▸ WHAT IS EXPECTED
Copy out every record that follows, word for word.

[DATA PROVIDED — start]

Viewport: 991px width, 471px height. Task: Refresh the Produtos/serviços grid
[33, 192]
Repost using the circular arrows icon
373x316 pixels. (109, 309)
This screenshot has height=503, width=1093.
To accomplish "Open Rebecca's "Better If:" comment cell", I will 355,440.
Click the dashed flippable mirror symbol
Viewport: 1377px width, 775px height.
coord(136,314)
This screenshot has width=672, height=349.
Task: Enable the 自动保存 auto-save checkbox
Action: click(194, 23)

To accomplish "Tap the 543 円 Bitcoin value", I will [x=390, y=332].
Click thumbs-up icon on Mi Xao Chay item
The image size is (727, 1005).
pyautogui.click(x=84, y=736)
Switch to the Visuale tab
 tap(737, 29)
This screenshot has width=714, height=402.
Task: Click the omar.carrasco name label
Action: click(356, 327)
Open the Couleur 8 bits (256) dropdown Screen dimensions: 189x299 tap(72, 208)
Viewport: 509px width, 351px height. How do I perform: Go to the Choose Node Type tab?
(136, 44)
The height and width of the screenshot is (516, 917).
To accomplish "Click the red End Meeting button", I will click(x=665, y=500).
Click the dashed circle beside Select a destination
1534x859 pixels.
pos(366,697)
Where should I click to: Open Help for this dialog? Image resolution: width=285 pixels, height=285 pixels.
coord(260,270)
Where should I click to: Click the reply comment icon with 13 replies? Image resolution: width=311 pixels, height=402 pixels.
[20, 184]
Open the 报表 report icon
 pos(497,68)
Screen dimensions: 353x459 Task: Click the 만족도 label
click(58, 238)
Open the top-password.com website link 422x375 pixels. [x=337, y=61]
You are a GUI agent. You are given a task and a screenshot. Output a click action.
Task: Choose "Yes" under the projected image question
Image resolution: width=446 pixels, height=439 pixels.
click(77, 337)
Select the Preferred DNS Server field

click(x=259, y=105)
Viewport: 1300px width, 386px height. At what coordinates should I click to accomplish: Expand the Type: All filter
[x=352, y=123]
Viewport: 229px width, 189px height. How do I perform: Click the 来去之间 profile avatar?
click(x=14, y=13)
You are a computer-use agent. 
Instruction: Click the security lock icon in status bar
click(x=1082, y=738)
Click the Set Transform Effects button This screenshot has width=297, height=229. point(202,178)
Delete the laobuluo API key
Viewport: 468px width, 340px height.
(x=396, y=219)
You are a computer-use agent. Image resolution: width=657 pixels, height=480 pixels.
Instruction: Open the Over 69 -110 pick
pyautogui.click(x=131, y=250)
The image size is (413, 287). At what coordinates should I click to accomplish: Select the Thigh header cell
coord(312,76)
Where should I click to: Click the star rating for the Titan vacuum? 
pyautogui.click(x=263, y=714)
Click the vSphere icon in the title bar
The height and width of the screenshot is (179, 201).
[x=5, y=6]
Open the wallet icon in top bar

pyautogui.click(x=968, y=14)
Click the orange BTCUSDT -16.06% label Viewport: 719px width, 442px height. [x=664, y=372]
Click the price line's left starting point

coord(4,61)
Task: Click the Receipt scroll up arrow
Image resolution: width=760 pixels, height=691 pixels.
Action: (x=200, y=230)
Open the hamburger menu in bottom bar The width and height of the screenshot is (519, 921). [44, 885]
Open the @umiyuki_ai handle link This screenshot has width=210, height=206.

[DATA PROVIDED — finish]

▸ ANSWER FOR THIS EXERCISE
Viewport: 991px width, 471px height. Task: Refresh the Produtos/serviços grid
[33, 192]
Repost using the circular arrows icon
373x316 pixels. (109, 309)
This screenshot has height=503, width=1093.
To accomplish "Open Rebecca's "Better If:" comment cell", I will 355,440.
Click the dashed flippable mirror symbol
Viewport: 1377px width, 775px height.
coord(136,314)
This screenshot has width=672, height=349.
Task: Enable the 自动保存 auto-save checkbox
Action: click(194, 23)

To accomplish "Tap the 543 円 Bitcoin value", I will [x=390, y=332].
Click thumbs-up icon on Mi Xao Chay item
The image size is (727, 1005).
pyautogui.click(x=84, y=736)
Switch to the Visuale tab
 tap(737, 29)
This screenshot has width=714, height=402.
Task: Click the omar.carrasco name label
Action: click(356, 327)
Open the Couleur 8 bits (256) dropdown Screen dimensions: 189x299 tap(72, 208)
Viewport: 509px width, 351px height. How do I perform: Go to the Choose Node Type tab?
(136, 44)
The height and width of the screenshot is (516, 917).
To accomplish "Click the red End Meeting button", I will click(x=665, y=500).
Click the dashed circle beside Select a destination
1534x859 pixels.
pos(366,697)
Where should I click to: Open Help for this dialog? Image resolution: width=285 pixels, height=285 pixels.
coord(260,270)
Where should I click to: Click the reply comment icon with 13 replies? Image resolution: width=311 pixels, height=402 pixels.
[20, 184]
Open the 报表 report icon
 pos(497,68)
Screen dimensions: 353x459 Task: Click the 만족도 label
click(58, 238)
Open the top-password.com website link 422x375 pixels. [x=337, y=61]
You are a GUI agent. You are given a task and a screenshot. Output a click action.
Task: Choose "Yes" under the projected image question
Image resolution: width=446 pixels, height=439 pixels.
click(77, 337)
Select the Preferred DNS Server field

click(x=259, y=105)
Viewport: 1300px width, 386px height. At what coordinates should I click to accomplish: Expand the Type: All filter
[x=352, y=123]
Viewport: 229px width, 189px height. How do I perform: Click the 来去之间 profile avatar?
click(x=14, y=13)
You are a computer-use agent. 
Instruction: Click the security lock icon in status bar
click(x=1082, y=738)
Click the Set Transform Effects button This screenshot has width=297, height=229. point(202,178)
Delete the laobuluo API key
Viewport: 468px width, 340px height.
(x=396, y=219)
You are a computer-use agent. Image resolution: width=657 pixels, height=480 pixels.
Instruction: Open the Over 69 -110 pick
pyautogui.click(x=131, y=250)
The image size is (413, 287). At what coordinates should I click to accomplish: Select the Thigh header cell
coord(312,76)
Where should I click to: Click the star rating for the Titan vacuum? 
pyautogui.click(x=263, y=714)
Click the vSphere icon in the title bar
The height and width of the screenshot is (179, 201).
[x=5, y=6]
Open the wallet icon in top bar

pyautogui.click(x=968, y=14)
Click the orange BTCUSDT -16.06% label Viewport: 719px width, 442px height. [x=664, y=372]
Click the price line's left starting point

coord(4,61)
Task: Click the Receipt scroll up arrow
Image resolution: width=760 pixels, height=691 pixels.
Action: (x=200, y=230)
Open the hamburger menu in bottom bar The width and height of the screenshot is (519, 921). [44, 885]
Open the @umiyuki_ai handle link This screenshot has width=210, height=206.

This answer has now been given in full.